Most people at some time in their lives have experienced the rather curious sensation of déjà vu, the feeling that you are reliving a certain moment of your life. It is a phenomenon that has fascinated the world for centuries. Novelists have written about it, movies and television shows have described it and psychologists and neuroscientists have endeavored to explain it from a scientific perspective. This web paper will endeavor to explain how and why we experience the sensation of familiarity known as déjà vu as well as its connection to one of the most mysterious functions of the human brain: memory. By studying déjà vu we may gain insight into the complex relationship between the unconscious part of the nervous system that processes experiences and the neo-cortex that turns them into the stories we call memories.

In his novel David Copperfield, Charles Dickens very accurately describes the sensation of déjà vu as a feeling “that comes over us occasionally, of what we are saying and doing having been said and done before, in a remote time – of our having been surrounded, dim ages ago, by the same faces, objects, and circumstances – of our knowing perfectly what will be said next, as if we suddenly remember it” [1] The term “déjà vu” literally meaning “already seen” is a little inaccurate. As a recent study published by the University of Leeds shows, it is possible for a blind man to experience the sensations of an already lived moment through his other senses: taste, smell, touch and hearing [2]. What most people call déjà vu can be better described as “déjà vécu” “already experienced” a phenomenon that can involve all the senses of the nervous system.

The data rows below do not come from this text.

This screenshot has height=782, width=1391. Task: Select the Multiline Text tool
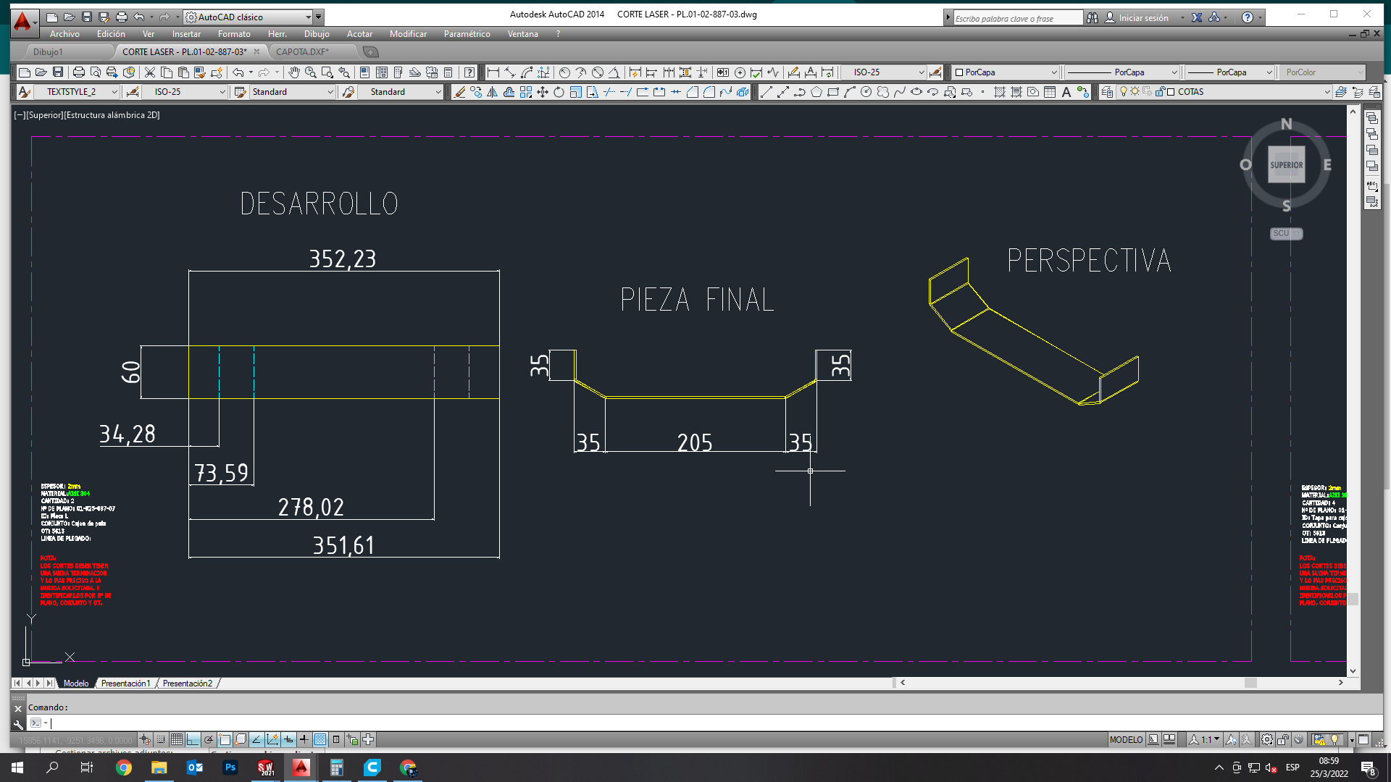click(1066, 92)
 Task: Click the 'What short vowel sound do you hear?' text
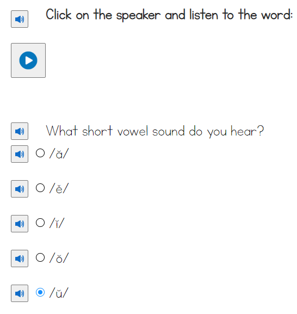coord(155,131)
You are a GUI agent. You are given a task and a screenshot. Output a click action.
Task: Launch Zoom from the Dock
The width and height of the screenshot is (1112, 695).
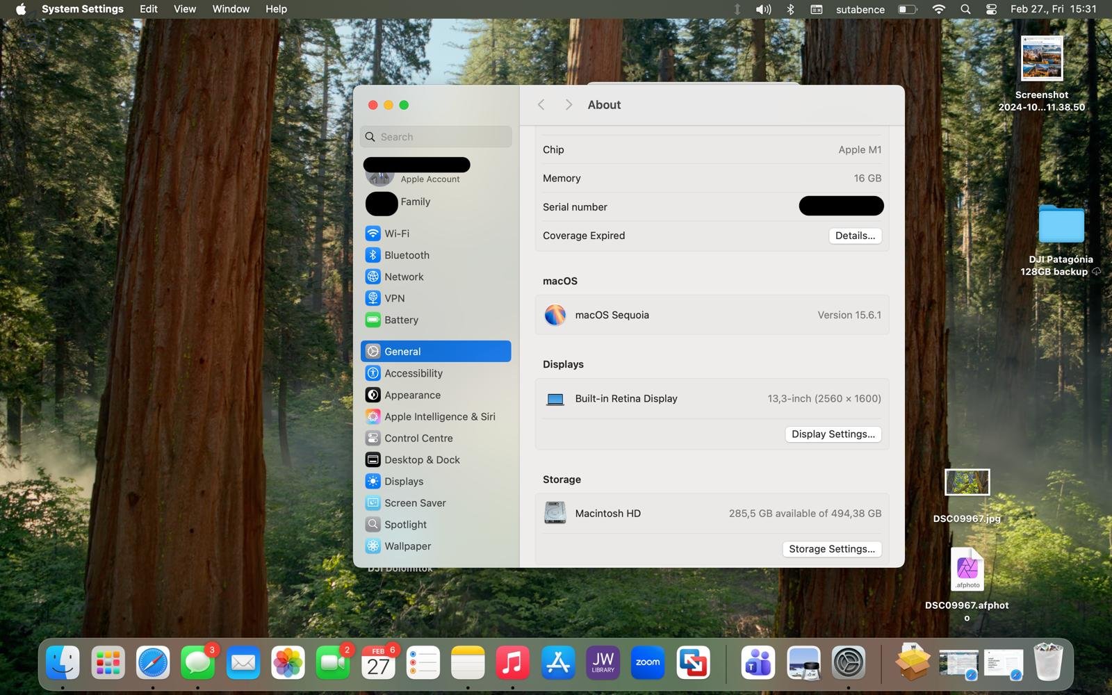point(647,662)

To people suffering from the more serious, chronic déjà vu every new situation can feel like something they have already lived through. They can experience terrible depression and can be often misdiagnosed as delusional or epileptic. The other, milder form of the condition is more prevalent with about two-thirds of adults reportedly experiencing the sensation at one time in their lives [1], [3]. Various factors seem to influence the frequency of the sensation. Déjà vu is more likely to occur during periods of strain and fatigue. It is more common in the younger population and is also experienced more frequently by well-traveled, well-educated and imaginative people [3].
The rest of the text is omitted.